Concrètement, il est reproché à ces « consultants » d’avoir mis en place, durant plusieurs années, une fraude permettant à de nombreuses entreprises du secteur privé de déclarer au Forem le suivi de formations par leur personnel, alors qu’en réalité ces formations n’avaient pas lieu. Des formations pour lesquelles les entreprises pouvaient solliciter une intervention financière (avec commission pour les consultants) auprès du Forem. La fraude concernerait plus de 150 entreprises et s’étalerait de 2020 à 2024 nous confirme-t-on encore à l’Auditorat du travail ; le montant du préjudice s’élèverait à ce stade à 8,5 millions d’euros.

Une politique de tolérance zéro

De son côté, le ministre de l’Emploi et de l’Économie Pierre-Yves Jeholet a tenu à réagir et notamment à saluer le travail mené par les inspecteurs « régionaux » ayant permis de mettre au jour cette vaste fraude.

« J’ai pris connaissance de l’opération menée ce jour par la Police judiciaire fédérale et l’Auditorat du travail.
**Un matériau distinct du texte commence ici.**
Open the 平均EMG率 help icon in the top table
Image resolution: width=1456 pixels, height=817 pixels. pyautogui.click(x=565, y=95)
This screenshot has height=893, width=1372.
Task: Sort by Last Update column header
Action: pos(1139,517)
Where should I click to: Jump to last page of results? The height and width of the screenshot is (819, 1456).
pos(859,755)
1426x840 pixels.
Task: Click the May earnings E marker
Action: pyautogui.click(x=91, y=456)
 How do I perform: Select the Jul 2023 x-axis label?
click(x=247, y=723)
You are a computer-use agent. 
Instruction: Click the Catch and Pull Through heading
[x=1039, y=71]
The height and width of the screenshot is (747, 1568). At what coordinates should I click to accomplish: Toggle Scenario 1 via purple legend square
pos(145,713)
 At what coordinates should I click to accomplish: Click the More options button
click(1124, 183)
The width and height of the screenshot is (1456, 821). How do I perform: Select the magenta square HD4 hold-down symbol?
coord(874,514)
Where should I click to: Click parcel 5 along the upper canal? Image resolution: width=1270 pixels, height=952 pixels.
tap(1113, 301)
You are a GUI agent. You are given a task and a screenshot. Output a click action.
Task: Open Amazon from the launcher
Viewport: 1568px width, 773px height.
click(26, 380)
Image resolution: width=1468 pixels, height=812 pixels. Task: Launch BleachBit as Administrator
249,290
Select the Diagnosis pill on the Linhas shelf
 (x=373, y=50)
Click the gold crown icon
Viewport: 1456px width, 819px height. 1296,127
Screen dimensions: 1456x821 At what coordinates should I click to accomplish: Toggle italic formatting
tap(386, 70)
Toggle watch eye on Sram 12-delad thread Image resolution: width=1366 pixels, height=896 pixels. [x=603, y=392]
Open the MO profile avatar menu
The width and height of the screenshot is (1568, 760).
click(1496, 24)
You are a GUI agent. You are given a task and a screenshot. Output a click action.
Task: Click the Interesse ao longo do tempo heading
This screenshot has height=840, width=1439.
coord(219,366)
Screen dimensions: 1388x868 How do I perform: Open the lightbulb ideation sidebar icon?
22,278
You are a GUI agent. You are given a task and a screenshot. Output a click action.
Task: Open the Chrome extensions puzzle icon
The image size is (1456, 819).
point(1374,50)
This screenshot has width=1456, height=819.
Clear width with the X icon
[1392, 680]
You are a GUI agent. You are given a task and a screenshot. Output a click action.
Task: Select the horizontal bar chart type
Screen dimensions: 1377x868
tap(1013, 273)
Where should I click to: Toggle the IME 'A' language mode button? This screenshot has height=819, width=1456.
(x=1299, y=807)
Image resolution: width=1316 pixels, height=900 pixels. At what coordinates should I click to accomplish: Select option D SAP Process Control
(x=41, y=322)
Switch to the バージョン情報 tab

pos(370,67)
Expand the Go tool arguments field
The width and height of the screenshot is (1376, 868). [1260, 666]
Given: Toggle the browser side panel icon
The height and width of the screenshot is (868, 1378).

Elle confirme le sérieux des soupçons de fraude qui avaient conduit les services régionaux à transmettre le dossier à la justice. Il appartient désormais à l’autorité judiciaire de faire toute la lumière sur les faits, dans le respect du secret de l’instruction. Si les faits sont confirmés, ils sont totalement inacceptables. Détourner l’argent de la formation, c’est priver des travailleurs d’un droit essentiel. Toute personne ayant abusé du système devra en répondre, et les montants indûment perçus seront récupérés.

Dès le départ, j’ai demandé une politique de tolérance zéro en matière de fraude et un renforcement des contrôles. Cette affaire confirme aussi une réalité : le dispositif, dans sa forme actuelle, présente des failles. Trop complexe, pas suffisamment sécurisé. C’est précisément pour y mettre fin que j’ai engagé une réforme en profondeur : des règles plus claires, des contrôles renforcés et une meilleure traçabilité. L’argent public doit servir à former réellement les travailleurs, pas à alimenter des fraudes.

Je tiens enfin à saluer le travail des services du SPW et du Forem, qui ont joué un rôle déterminant en transmettant les premiers éléments à la justice ».